XIV LEGISLATURA
PROGETTO DI LEGGE - N. 4448
Onorevoli Colleghi! - Le modifiche apportate al testo
unico delle disposizioni concernenti la disciplina
dell'immigrazione e norme sulla condizione dello straniero, di
cui al decreto legislativo 25 luglio 1998, n. 286, dalla legge
30 luglio 2002, n. 189 (meglio nota come legge Bossi-Fini),
hanno introdotto alcune rilevanti novità anche nel settore
sportivo.
Prima del luglio 2002 l'ingresso di sportivi
extracomunitari in Italia era libero, ossia non esistevano
quote d'ingresso per chi volesse esercitare attività sportiva
tanto a livello professionistico quanto a livello
dilettantistico. Di conseguenza il numero di atleti
extracomunitari che potevano entrare nel nostro Paese poteva
essere piuttosto rilevante. Oggi, a seguito delle modifiche
introdotte dalla legge n. 189 del 2002 (articolo 27, comma
5-bis, del citato testo unico di cui al decreto
legislativo n. 286 del 1998), il limite massimo annuo
d'ingresso degli sportivi stranieri, da ripartire tra le
federazioni sportive nazionali, viene determinato, con decreto
del Ministro per i beni e le attività culturali, su proposta
del Comitato olimpico nazionale italiano. Le varie società
sportive, pertanto, non possono avvalersi dell'attività di
atleti stranieri per un numero superiore rispetto a quello
fissato annualmente a livello nazionale.
Pur essendo stato arginato il problema dell'ingresso
incontrollato di atleti (che una volta ottenuto il permesso di
soggiorno potevano decidere di dedicarsi ad attività
lavorative diverse dallo sport), il legislatore ha mantenuto
il divieto, per i soli lavoratori dello spettacolo (categoria
in cui rientrano gli atleti), di cambiare settore di attività
e qualifica.
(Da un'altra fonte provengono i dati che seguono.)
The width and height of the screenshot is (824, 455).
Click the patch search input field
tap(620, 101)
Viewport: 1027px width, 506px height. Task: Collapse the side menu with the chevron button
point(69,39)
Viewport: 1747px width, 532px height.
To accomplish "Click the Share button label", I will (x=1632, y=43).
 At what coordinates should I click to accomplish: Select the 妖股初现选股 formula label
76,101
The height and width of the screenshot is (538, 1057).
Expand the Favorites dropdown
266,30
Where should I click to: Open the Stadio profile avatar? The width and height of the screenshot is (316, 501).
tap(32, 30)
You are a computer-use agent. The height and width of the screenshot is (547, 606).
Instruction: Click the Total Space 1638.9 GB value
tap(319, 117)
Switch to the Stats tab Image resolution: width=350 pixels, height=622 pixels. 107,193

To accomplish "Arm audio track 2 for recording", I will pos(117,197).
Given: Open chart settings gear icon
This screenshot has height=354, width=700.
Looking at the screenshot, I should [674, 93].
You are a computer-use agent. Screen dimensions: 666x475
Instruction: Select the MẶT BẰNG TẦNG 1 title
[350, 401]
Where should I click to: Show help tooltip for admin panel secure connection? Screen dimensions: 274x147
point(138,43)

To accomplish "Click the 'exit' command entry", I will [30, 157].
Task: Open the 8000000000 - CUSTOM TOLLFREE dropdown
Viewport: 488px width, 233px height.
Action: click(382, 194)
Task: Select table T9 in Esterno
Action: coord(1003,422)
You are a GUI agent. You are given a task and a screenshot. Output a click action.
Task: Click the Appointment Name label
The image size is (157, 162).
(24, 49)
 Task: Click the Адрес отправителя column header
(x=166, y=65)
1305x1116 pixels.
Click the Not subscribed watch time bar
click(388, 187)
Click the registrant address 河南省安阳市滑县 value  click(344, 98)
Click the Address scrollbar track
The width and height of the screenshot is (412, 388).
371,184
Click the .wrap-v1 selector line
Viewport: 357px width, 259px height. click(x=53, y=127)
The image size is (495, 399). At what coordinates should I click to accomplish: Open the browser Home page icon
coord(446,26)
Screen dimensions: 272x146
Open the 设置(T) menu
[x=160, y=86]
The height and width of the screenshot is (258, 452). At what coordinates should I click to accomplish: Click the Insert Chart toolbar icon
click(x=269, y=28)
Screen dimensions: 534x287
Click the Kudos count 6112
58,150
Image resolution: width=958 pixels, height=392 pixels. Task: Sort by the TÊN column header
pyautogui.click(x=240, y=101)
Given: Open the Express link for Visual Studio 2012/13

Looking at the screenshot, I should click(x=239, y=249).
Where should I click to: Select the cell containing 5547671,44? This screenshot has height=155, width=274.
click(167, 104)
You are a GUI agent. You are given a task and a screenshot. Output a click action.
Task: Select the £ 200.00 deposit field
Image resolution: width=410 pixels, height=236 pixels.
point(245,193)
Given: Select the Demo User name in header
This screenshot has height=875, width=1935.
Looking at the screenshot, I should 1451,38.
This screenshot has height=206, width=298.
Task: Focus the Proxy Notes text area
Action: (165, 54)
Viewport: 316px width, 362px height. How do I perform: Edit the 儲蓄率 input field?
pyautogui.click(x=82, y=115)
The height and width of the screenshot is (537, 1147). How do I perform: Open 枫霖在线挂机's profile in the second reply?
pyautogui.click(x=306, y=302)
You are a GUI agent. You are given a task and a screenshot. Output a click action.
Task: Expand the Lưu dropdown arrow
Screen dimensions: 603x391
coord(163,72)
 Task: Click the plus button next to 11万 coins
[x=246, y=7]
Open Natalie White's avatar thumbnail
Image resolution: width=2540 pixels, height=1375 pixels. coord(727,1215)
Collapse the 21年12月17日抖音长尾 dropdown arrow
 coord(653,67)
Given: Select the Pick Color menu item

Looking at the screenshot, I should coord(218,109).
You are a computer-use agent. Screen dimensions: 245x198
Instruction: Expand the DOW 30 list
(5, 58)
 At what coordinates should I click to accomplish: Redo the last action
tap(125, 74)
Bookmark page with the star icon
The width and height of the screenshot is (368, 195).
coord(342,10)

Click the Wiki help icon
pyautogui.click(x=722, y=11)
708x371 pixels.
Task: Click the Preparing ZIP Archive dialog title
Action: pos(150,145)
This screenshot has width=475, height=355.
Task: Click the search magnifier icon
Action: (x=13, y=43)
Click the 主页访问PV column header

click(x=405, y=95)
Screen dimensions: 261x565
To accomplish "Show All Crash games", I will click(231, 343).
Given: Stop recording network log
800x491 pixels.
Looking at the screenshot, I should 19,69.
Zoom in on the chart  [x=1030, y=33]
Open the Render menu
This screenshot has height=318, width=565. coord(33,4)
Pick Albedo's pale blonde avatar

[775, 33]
Stante tale prescrizione, un atleta non può
svolgere alcun tipo di attività lavorativa diversa da quella
sportiva, salvo che non chieda un nuovo visto d'ingresso o un
permesso di soggiorno per lavoro subordinato o autonomo. Tale
divieto risulta non solo ingiustificato ma anche
particolarmente "vessatorio" per gli atleti: i lavoratori
dello spettacolo, infatti, sono l'unica categoria a non poter
mutare settore di attività. A ciò si aggiunga che spesso la
retribuzione percepita dagli atleti dilettanti risulta essere
molto modesta. Per tale motivo la presente proposta di legge
intende modificare l'articolo 27 del testo unico di cui al
decreto legislativo n. 286 del 1998, rendendo così di fatto
possibile, per l'atleta, svolgere attività diversa da quella
sportiva. Condizione per rendere possibile il mutamento
dell'attività lavorativa è che la persona si trovi in Italia
da almeno sei mesi e che stipuli un contratto di lavoro
subordinato od ottenga la certificazione attestante la
sussistenza dei requisiti di cui all'articolo 26 del testo
unico di cui al decreto legislativo n. 286 del 1998 per lavoro
autonomo. In considerazione dell'esiguità dei compensi
percepiti dagli sportivi dilettanti si ritiene opportuno
consentire loro di svolgere attività lavorativa diversa da
quella sportiva anche contemporaneamente ad essa.